■ EXERCISE INSTRUCTIONS ■
Leave out the pictures, and print exactly the lines from the one holding "Task: Open the 江苏明城电气有限公司 supplier link" through the last line of the material.

■ ENTRIES SUPPLIED ■
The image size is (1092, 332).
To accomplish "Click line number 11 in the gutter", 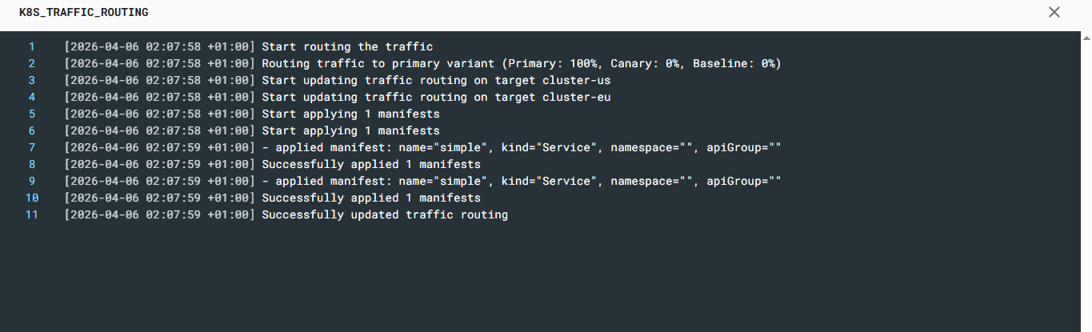I will [x=32, y=214].
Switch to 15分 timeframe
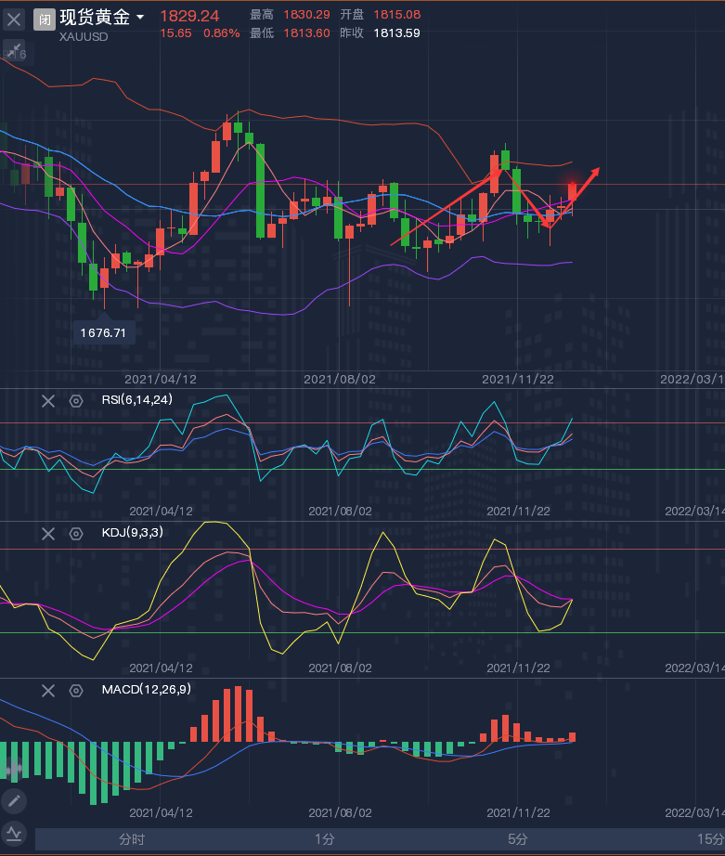This screenshot has width=725, height=856. tap(707, 839)
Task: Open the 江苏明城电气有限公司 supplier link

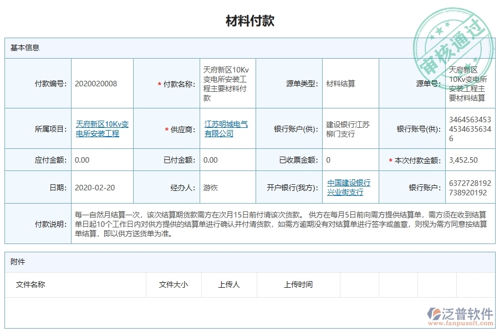Action: 225,128
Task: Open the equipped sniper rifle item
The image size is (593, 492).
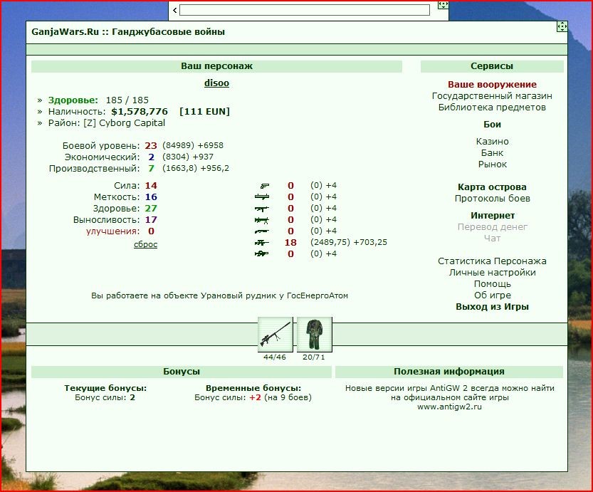Action: tap(275, 335)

■ ANSWER TO THIS PROBLEM ■
Task: Open the 江苏明城电气有限公司 supplier link

Action: 225,128
Task: Open the equipped sniper rifle item
The image size is (593, 492).
Action: tap(275, 335)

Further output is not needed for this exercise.